━━━ TASK INPUTS ━━━

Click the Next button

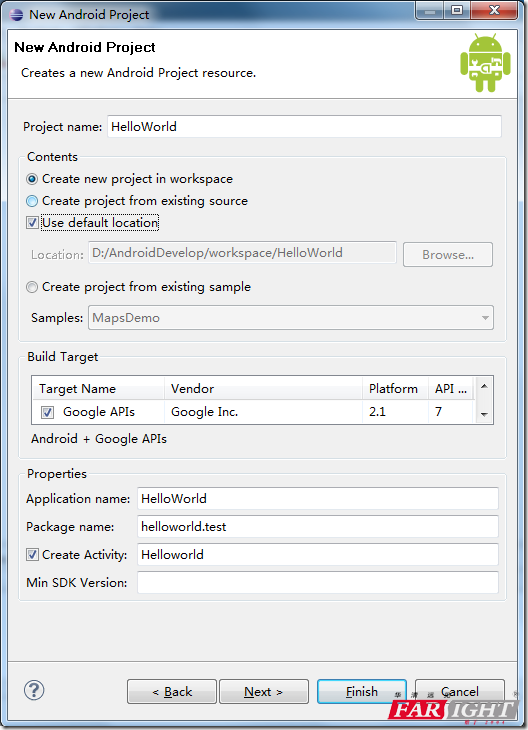264,692
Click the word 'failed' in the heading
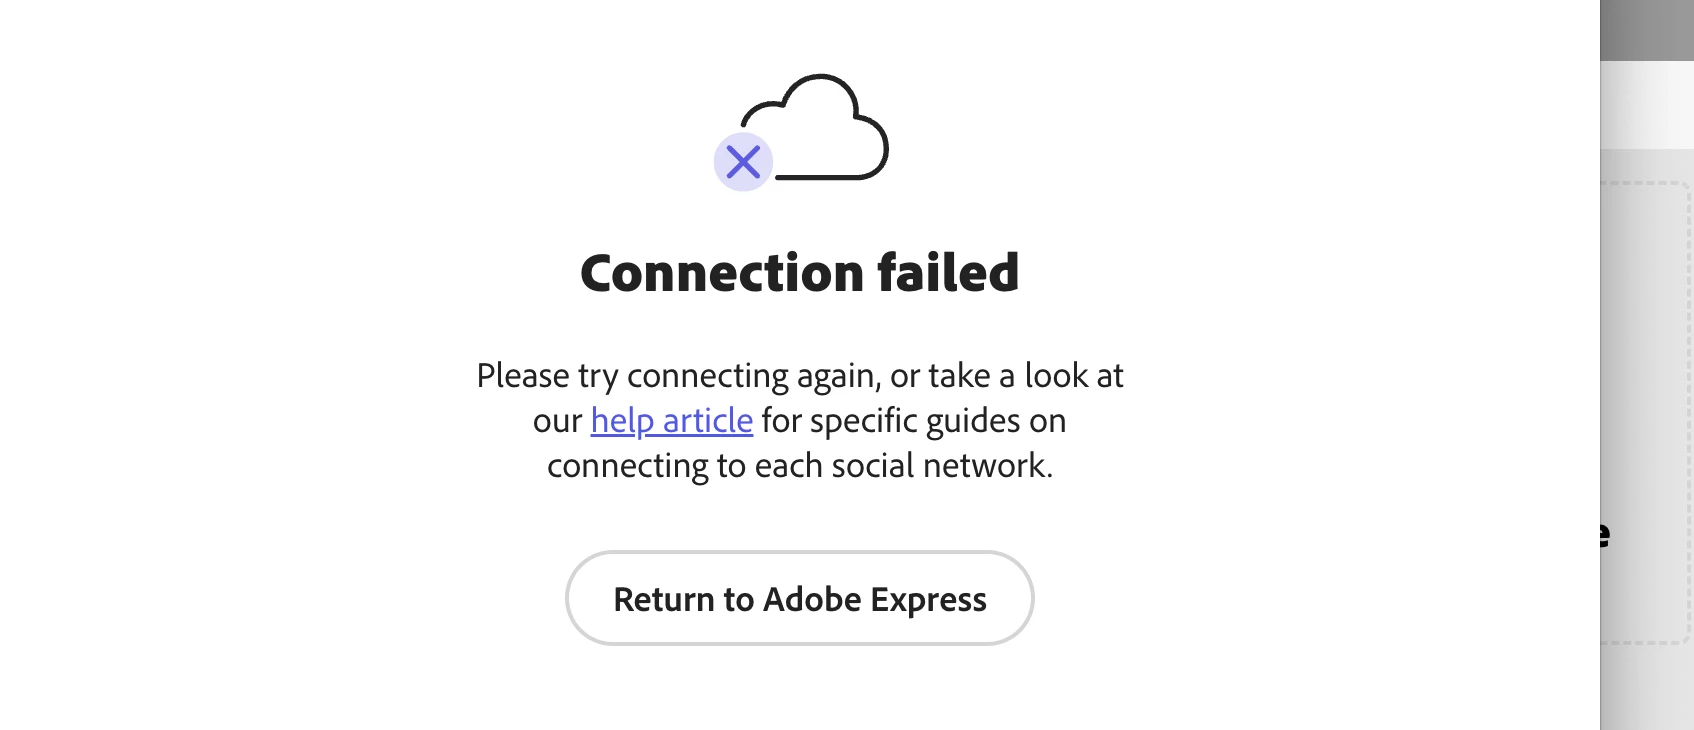Image resolution: width=1694 pixels, height=730 pixels. pos(948,273)
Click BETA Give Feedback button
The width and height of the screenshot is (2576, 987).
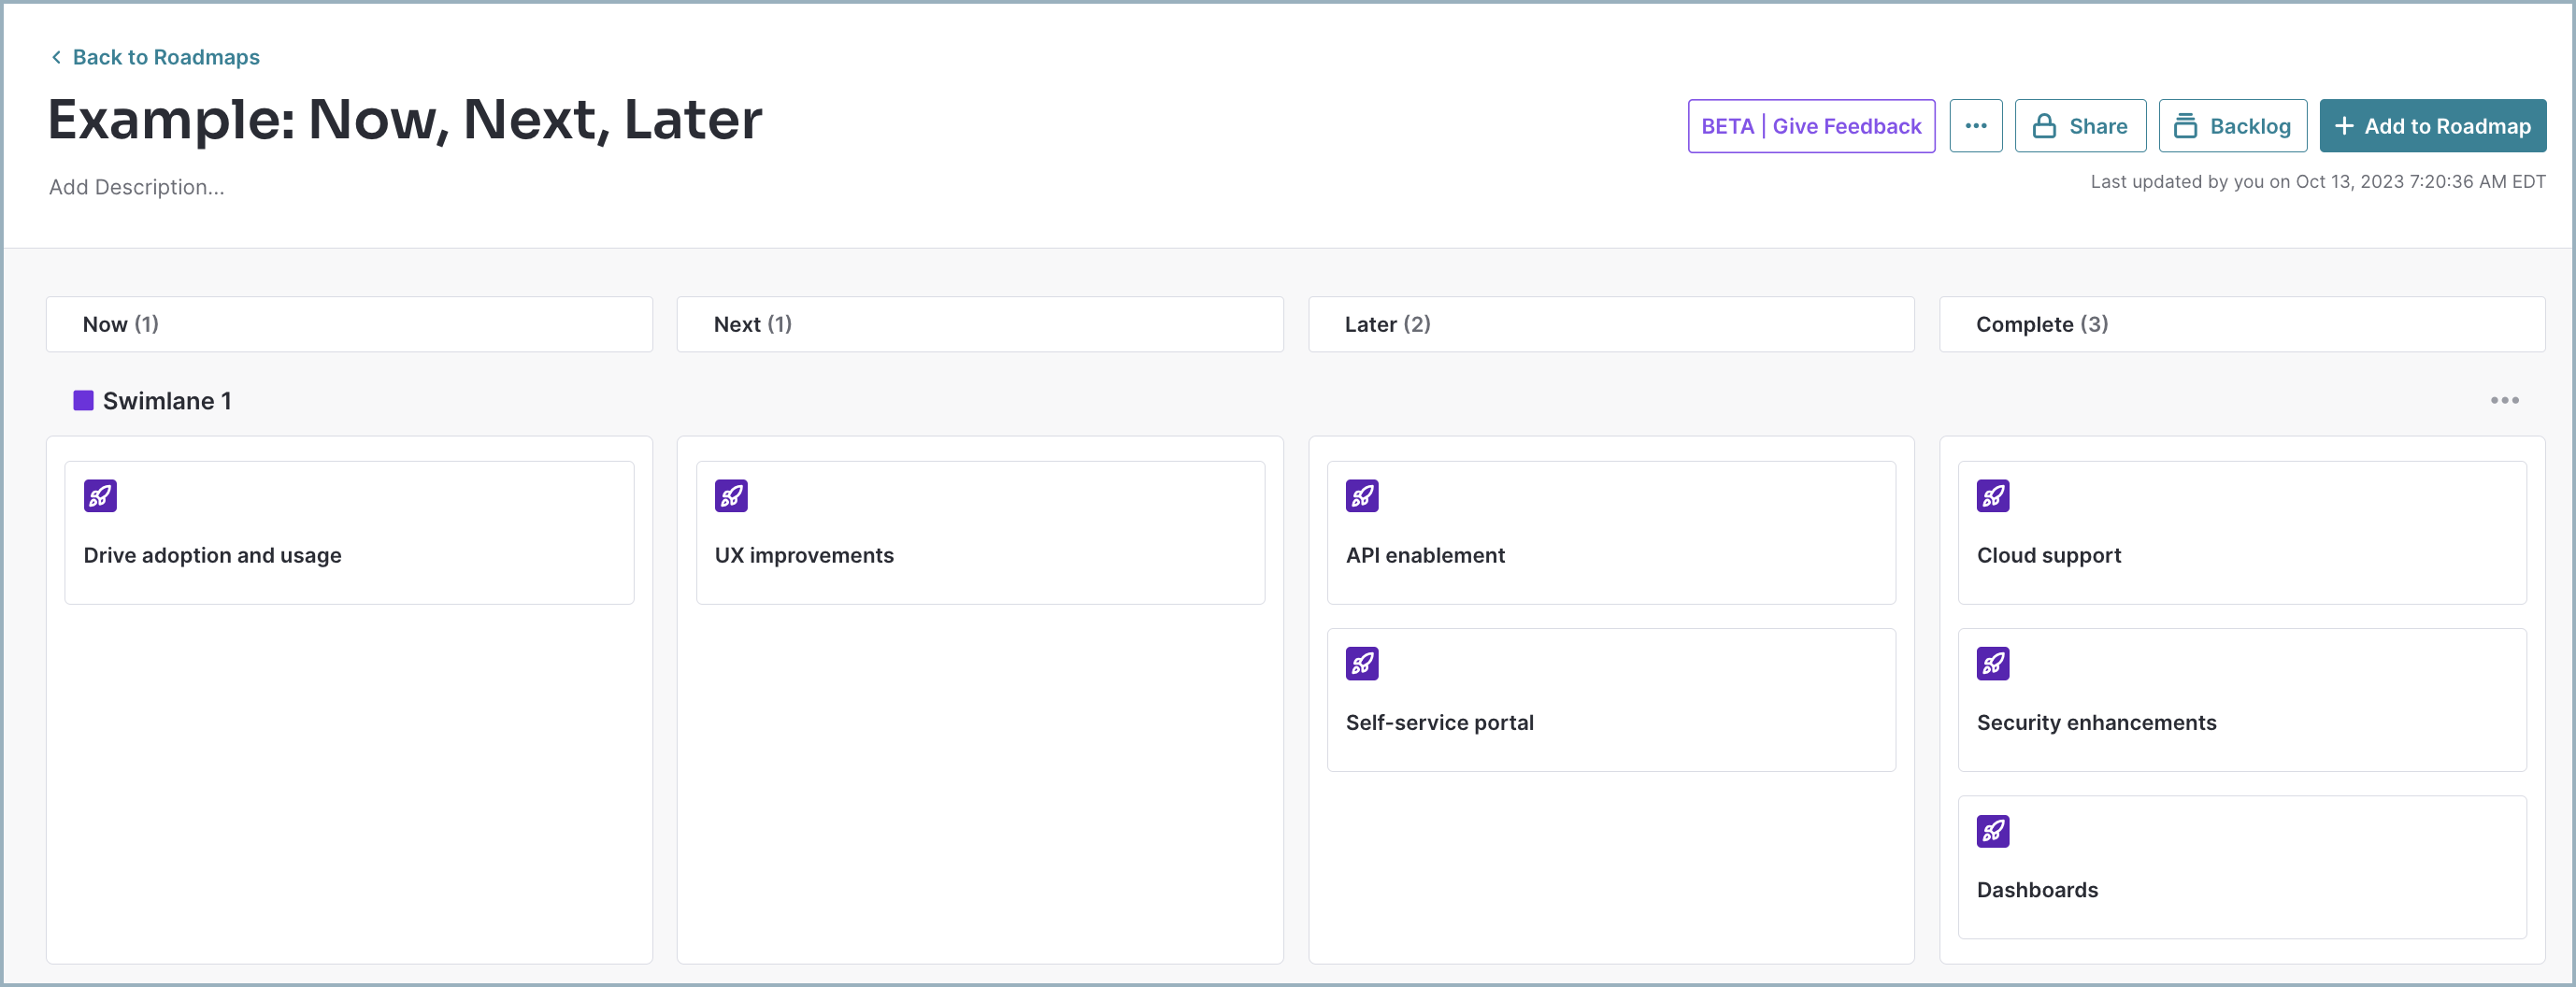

━━━

TASK ITEM => Your copy should match the records above exactly, apart from the pictures, which stay out.

EXPECTED ANSWER =>
Click the Next button

264,692
Click the word 'failed' in the heading
Image resolution: width=1694 pixels, height=730 pixels. pos(948,273)
Click BETA Give Feedback button
The width and height of the screenshot is (2576, 987).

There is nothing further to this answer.